Beowulf181

Ok my instructor helped me along with this problem. In case any of you are interested here is the solution. Thanks for the help!

Oh just so you guys know that angle that you were talking about earlier (angle CDE) the angle is free. the proof is for all values that make that general shape. The only restriants are the parallel lines, perpendiculars, basically the begining instructions on how to construct the object. Thanks.

This is a simpler screenshot of the same basic shape

BTW, help requested is hint on how to proceed, not the solution.

Here is another showing hidden objects like circles used to construct the two.

See attached.

Oh and if anyone has Geometers sketchpad 4 I can email you a picture of the figure.

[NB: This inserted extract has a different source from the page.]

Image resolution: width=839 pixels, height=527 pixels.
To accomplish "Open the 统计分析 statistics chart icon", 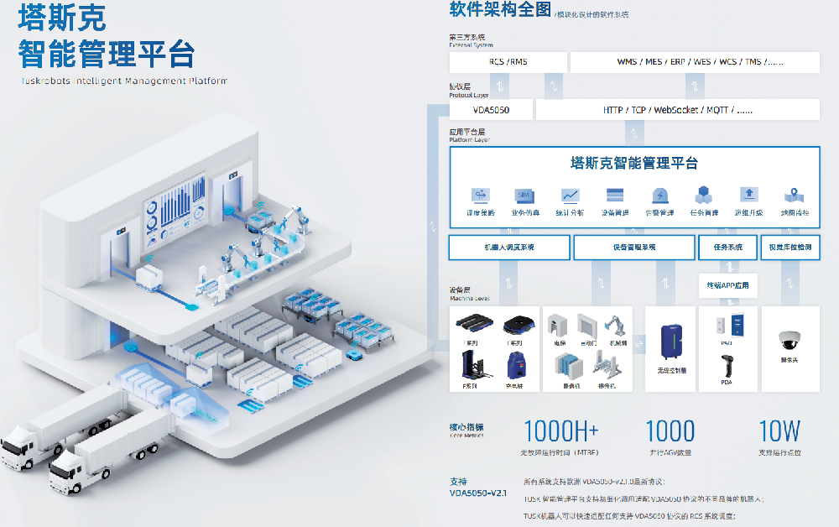I will click(570, 195).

Ok this is my first time posting on this site, If anyone can help me with this that would be great. Its kinda hard to explain but ill give it a try. There is a Square (ABCD) with a segment extending from the bottom left hand point (B) a bit more then two times the length of the side (BC) of the square. the point ending this segment (H) has a segment extending from that to the upper left hand point of the square (D) and past that point to a the intersection point (E) of that line and a line perpendicular to that extending from the upper right hand corner of the square (A). There is a segment begining at (A) and ending at (E). There is another point (G) that lies on the intersection of segment (HB) and the line extending from point (A) that is perpendicular to segment (EA). the last point (F) lies on the intersection of segment (HE) and the line perpendicular to segment (HE) extending to (G) the final figure should be a quadrilateral with a square and a rectangle inscribed in it. the goal is to prove that the square is equal in area to the rectangle. Once again if you could help that would be great.